In making your planting hole, figure on digging a space approximately two to three times the diameter of the pot, and about one and a half times the depth of the pot (or root-ball, in the case of a field-dug plant). Start back-filling the hole with a fifty-fifty mix of the existing soil and your added compost, preferably with a hose running into the hole with enough water to turn the into soup as you back-fill. Take the plant out of its pot, and set it in the hole so that it will be slightly deeper in the ground than it was in the pot, and continue to back-fill with soil and compost. Finally, shape the last soil you replace into a donut-shaped ridge a couple of inches tall around the plant, so the plant is at the bottom of a little crater. This will help catch water and funnel it right to the roots.

The final step is to apply a thick layer of mulch around the plant. Clumping bamboos develop a network of very fine roots near the surface that benefit from the water retention effect and nutrient release from mulch.
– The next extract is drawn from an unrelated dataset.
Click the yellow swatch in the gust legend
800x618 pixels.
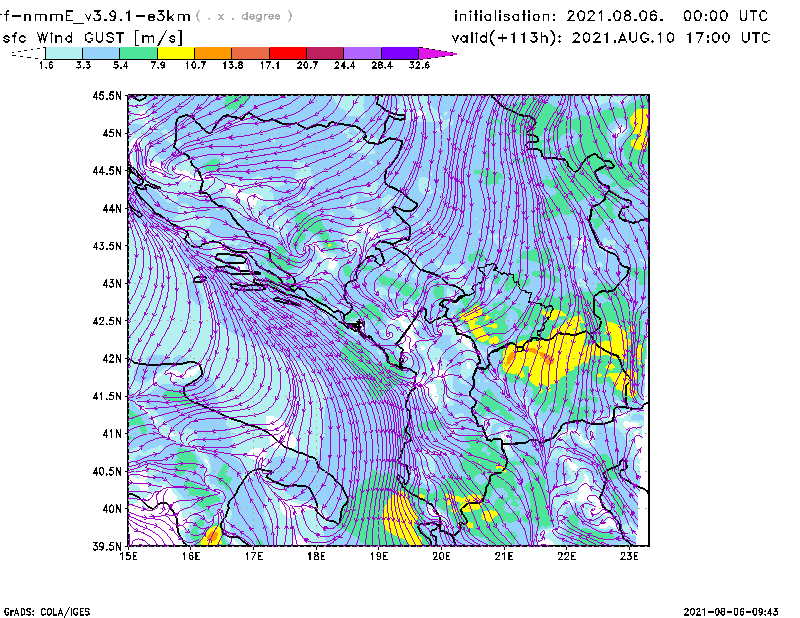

Almost any course organic matter will work, including wood chips, pine bark, raked up leaves, or pine needles. In many areas, tree-trimming companies working on contract for local utilities will dump a truckload of chips in your yard for free. It's easy to skimp on the amount of mulch you apply, so try to make sure the layer is at least three inches deep for at least two feet in all directions from the plant. Mulch breaks down quickly in Florida's warm, humid climate, so you'll need to top off the mulch layer at least once a year. Also, make sure to remove any competing vegetation from the mulched layer.

After planting, the most important thing to do to insure rapid growth is regular watering. Make sure the plants get a good soaking once a week during the cool season, and three times a week during the warm months (especially during the summer, rains will do this job for you some weeks).

Fertilizing can also be helpful; a 10-10-10 granular type applied three to four times over the course of the warm months will help speed growth. Rake the mulch back and apply directly to the soil surface in a ring no more than a foot from the plant, then pull the much back. This will insure maximum absorption by the plant and minimal runoff (which can pollute waterways).

One more tip: Once you're done planting your new bamboos, take pictures! In two or three years when your bamboos are getting big and beautiful, your friends won't believe you when you tell them what scrawny little things they were when you planted them.

These planting and maintenance recommendations are for giving your plants optimal conditions for maximum growth, and are not a strict requirement if you don't mind the plants having a slower growth rate. I have seen clumping bamboos set in the ground with no soil amendments and little care beyond an initial bucket or two of water dumped on them at planting. Some of these have done fairly well, especially those in soil that is naturally somewhat moister and richer. These have grown somewhat more slowly than under good care, but eventually became quite respectable plants. In other cases this super-low care approach has resulted in plants a decade old reaching no more than a quarter of their ultimate possible height.